At least, sites like quora and stackexchange have rules that tend to promote a clean end result, with quality answers. On social sites like facebook, however, things usually devolve into over 90% "bad" argumentation as defined by paul graham.
I think there is some internet study that anger and outrage motivates people to respond more than good things.
On Twitter, where people shout into the void and most people in the mob don't have a reputation to carefully manage, you can attract even more angry crap.
On YouTube it's the same principle - comments are public so the angry confrontations with low wuality argumentation are more likely.
The design of the site makes a huge difference. Which is why libertarians are just wrong, there is no "free market", every game has rules. You hear that libertarians? I am waiting for you on this thread!! :-P
>"The design of the site makes a huge difference. Which is why libertarians are just wrong, there is no "free market", every game has rules. You hear that libertarians? I am waiting for you on this thread!! :-P"
Oh, we hear you. We, or at least I, am just not quite able to parse what you're saying.
Are you implying that Youtube is supposed to enforce some sort of "free-market" on the comments? Or are you baiting for some sort of "mob shouting" reply that you reference in your post? Do care to elaborate, as we Libertarians (and anarcho-capitalists), are listening.

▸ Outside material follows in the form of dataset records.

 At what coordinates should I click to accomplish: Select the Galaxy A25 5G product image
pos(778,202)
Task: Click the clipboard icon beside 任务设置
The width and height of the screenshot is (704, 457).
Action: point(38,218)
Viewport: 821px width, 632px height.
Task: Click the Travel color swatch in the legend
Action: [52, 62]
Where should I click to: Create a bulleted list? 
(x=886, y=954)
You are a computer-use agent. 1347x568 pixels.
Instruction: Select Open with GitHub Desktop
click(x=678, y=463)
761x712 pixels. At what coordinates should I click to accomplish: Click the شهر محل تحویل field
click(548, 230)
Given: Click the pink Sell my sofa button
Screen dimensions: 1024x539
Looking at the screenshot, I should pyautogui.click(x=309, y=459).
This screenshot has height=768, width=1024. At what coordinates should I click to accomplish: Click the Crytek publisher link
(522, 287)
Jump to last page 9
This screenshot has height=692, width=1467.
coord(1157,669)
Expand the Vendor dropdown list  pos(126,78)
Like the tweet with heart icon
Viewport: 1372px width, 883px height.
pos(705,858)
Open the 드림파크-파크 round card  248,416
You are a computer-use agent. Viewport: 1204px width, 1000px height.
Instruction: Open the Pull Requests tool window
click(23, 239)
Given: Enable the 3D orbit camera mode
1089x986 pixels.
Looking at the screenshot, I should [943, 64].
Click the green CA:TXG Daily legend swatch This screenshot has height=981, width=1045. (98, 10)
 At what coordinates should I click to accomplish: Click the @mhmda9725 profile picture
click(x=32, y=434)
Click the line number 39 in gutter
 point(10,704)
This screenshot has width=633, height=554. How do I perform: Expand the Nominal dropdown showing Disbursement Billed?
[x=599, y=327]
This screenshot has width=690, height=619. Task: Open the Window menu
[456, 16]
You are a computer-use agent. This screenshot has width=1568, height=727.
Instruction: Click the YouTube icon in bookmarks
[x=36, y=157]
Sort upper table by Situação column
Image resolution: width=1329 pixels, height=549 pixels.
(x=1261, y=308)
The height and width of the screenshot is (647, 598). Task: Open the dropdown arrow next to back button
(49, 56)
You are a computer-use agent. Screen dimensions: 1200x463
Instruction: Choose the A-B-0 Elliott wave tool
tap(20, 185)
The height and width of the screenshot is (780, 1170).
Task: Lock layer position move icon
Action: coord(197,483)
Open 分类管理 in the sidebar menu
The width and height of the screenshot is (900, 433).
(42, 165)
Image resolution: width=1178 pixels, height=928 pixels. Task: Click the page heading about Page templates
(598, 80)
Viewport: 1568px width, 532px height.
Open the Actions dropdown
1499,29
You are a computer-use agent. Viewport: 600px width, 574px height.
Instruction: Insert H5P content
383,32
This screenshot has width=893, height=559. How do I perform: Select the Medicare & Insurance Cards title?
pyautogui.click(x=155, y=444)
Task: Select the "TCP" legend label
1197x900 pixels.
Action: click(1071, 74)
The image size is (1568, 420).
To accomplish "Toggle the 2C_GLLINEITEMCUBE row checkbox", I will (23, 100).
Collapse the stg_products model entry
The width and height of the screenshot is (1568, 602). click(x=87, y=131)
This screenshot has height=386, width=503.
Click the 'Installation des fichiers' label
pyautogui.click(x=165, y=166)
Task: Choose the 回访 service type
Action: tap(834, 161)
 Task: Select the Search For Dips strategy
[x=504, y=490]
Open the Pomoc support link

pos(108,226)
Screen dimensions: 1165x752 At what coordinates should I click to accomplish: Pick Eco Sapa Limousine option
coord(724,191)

Well, it was a bit of a joke, at the end of the post... showing how inflaming comments or outrage makes people comment more than nice stuff which they can agree with. Together with the description of public comment systems becoming proliferated with the negative spirals, it was also a bit meta :)
It was a natural post. Twitter disasters are the quickest source of outrage, and outrage is traffic. I didn't think about whether or not I might be ruining Sacco's life.
And who could forget the time when they filed the sexual assault of a guy under "first world problem": https://archive.is/f0ZbV (archive link because no traffic for Gawker).
I've been on forums where people said the most atrocious things to each other. But there was never any come back from it because A) The audience was relatively limited and B) None of us used real names or spread out ID around too widely.
You could pay me to use social media, but considering the potential reputational costs I'd have to be paid a lot.
Welcome to twitter. It's completely unclear to me why anyone would use it, especially after writing a book about how using it wrong can get you fired and ruin your life.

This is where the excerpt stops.